- **WORK INSTRUCTION**
Write the data out again, word for word.

- **RECORDS FOR PROCESSING**
* * *
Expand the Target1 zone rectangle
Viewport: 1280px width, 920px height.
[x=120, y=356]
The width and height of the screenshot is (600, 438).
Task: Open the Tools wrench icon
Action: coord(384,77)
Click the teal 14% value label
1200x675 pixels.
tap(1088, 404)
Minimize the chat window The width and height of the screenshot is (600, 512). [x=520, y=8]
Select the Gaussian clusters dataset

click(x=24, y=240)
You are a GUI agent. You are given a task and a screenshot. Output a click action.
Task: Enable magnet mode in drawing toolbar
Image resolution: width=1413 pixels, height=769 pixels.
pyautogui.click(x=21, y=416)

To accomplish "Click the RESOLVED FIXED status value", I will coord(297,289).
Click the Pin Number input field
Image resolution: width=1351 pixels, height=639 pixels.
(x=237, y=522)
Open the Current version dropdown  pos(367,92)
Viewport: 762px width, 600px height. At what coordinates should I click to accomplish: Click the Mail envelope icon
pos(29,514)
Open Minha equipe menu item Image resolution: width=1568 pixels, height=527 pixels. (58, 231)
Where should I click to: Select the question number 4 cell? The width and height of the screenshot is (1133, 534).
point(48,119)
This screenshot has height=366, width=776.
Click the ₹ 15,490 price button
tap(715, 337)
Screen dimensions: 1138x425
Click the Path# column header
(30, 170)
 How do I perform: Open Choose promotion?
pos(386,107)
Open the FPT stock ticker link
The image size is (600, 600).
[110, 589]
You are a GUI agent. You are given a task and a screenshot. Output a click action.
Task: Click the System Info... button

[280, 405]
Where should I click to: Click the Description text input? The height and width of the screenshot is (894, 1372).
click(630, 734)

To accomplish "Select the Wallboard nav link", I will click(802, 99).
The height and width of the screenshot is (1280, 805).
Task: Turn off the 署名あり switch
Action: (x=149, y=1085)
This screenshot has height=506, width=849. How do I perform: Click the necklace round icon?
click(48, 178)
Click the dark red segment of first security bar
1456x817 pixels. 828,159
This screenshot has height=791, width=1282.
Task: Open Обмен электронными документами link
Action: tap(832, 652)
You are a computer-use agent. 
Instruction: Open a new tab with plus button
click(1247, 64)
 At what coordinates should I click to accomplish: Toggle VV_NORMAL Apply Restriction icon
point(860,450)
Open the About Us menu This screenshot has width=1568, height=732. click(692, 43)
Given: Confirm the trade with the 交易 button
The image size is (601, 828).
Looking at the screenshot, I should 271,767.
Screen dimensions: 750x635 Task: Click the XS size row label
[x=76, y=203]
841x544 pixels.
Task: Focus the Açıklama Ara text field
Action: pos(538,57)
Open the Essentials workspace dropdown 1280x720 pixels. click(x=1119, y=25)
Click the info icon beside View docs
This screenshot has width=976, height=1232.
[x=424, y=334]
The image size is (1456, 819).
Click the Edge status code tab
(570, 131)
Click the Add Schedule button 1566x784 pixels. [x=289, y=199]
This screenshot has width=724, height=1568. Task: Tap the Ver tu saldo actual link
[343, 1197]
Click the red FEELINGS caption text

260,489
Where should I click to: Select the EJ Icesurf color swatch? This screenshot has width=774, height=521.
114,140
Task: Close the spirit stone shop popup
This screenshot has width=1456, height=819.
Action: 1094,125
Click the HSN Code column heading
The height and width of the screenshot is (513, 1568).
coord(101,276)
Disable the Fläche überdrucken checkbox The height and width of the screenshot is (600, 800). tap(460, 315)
* * *
- **OUTPUT OF THE TASK**
Expand the Target1 zone rectangle
Viewport: 1280px width, 920px height.
[x=120, y=356]
The width and height of the screenshot is (600, 438).
Task: Open the Tools wrench icon
Action: coord(384,77)
Click the teal 14% value label
1200x675 pixels.
tap(1088, 404)
Minimize the chat window The width and height of the screenshot is (600, 512). [x=520, y=8]
Select the Gaussian clusters dataset

click(x=24, y=240)
You are a GUI agent. You are given a task and a screenshot. Output a click action.
Task: Enable magnet mode in drawing toolbar
Image resolution: width=1413 pixels, height=769 pixels.
pyautogui.click(x=21, y=416)

To accomplish "Click the RESOLVED FIXED status value", I will coord(297,289).
Click the Pin Number input field
Image resolution: width=1351 pixels, height=639 pixels.
(x=237, y=522)
Open the Current version dropdown  pos(367,92)
Viewport: 762px width, 600px height. At what coordinates should I click to accomplish: Click the Mail envelope icon
pos(29,514)
Open Minha equipe menu item Image resolution: width=1568 pixels, height=527 pixels. (58, 231)
Where should I click to: Select the question number 4 cell? The width and height of the screenshot is (1133, 534).
point(48,119)
This screenshot has height=366, width=776.
Click the ₹ 15,490 price button
tap(715, 337)
Screen dimensions: 1138x425
Click the Path# column header
(30, 170)
 How do I perform: Open Choose promotion?
pos(386,107)
Open the FPT stock ticker link
The image size is (600, 600).
[110, 589]
You are a GUI agent. You are given a task and a screenshot. Output a click action.
Task: Click the System Info... button

[280, 405]
Where should I click to: Click the Description text input? The height and width of the screenshot is (894, 1372).
click(630, 734)

To accomplish "Select the Wallboard nav link", I will click(802, 99).
The height and width of the screenshot is (1280, 805).
Task: Turn off the 署名あり switch
Action: (x=149, y=1085)
This screenshot has height=506, width=849. How do I perform: Click the necklace round icon?
click(48, 178)
Click the dark red segment of first security bar
1456x817 pixels. 828,159
This screenshot has height=791, width=1282.
Task: Open Обмен электронными документами link
Action: tap(832, 652)
You are a computer-use agent. 
Instruction: Open a new tab with plus button
click(1247, 64)
 At what coordinates should I click to accomplish: Toggle VV_NORMAL Apply Restriction icon
point(860,450)
Open the About Us menu This screenshot has width=1568, height=732. click(692, 43)
Given: Confirm the trade with the 交易 button
The image size is (601, 828).
Looking at the screenshot, I should 271,767.
Screen dimensions: 750x635 Task: Click the XS size row label
[x=76, y=203]
841x544 pixels.
Task: Focus the Açıklama Ara text field
Action: pos(538,57)
Open the Essentials workspace dropdown 1280x720 pixels. click(x=1119, y=25)
Click the info icon beside View docs
This screenshot has width=976, height=1232.
[x=424, y=334]
The image size is (1456, 819).
Click the Edge status code tab
(570, 131)
Click the Add Schedule button 1566x784 pixels. [x=289, y=199]
This screenshot has width=724, height=1568. Task: Tap the Ver tu saldo actual link
[343, 1197]
Click the red FEELINGS caption text

260,489
Where should I click to: Select the EJ Icesurf color swatch? This screenshot has width=774, height=521.
114,140
Task: Close the spirit stone shop popup
This screenshot has width=1456, height=819.
Action: 1094,125
Click the HSN Code column heading
The height and width of the screenshot is (513, 1568).
coord(101,276)
Disable the Fläche überdrucken checkbox The height and width of the screenshot is (600, 800). tap(460, 315)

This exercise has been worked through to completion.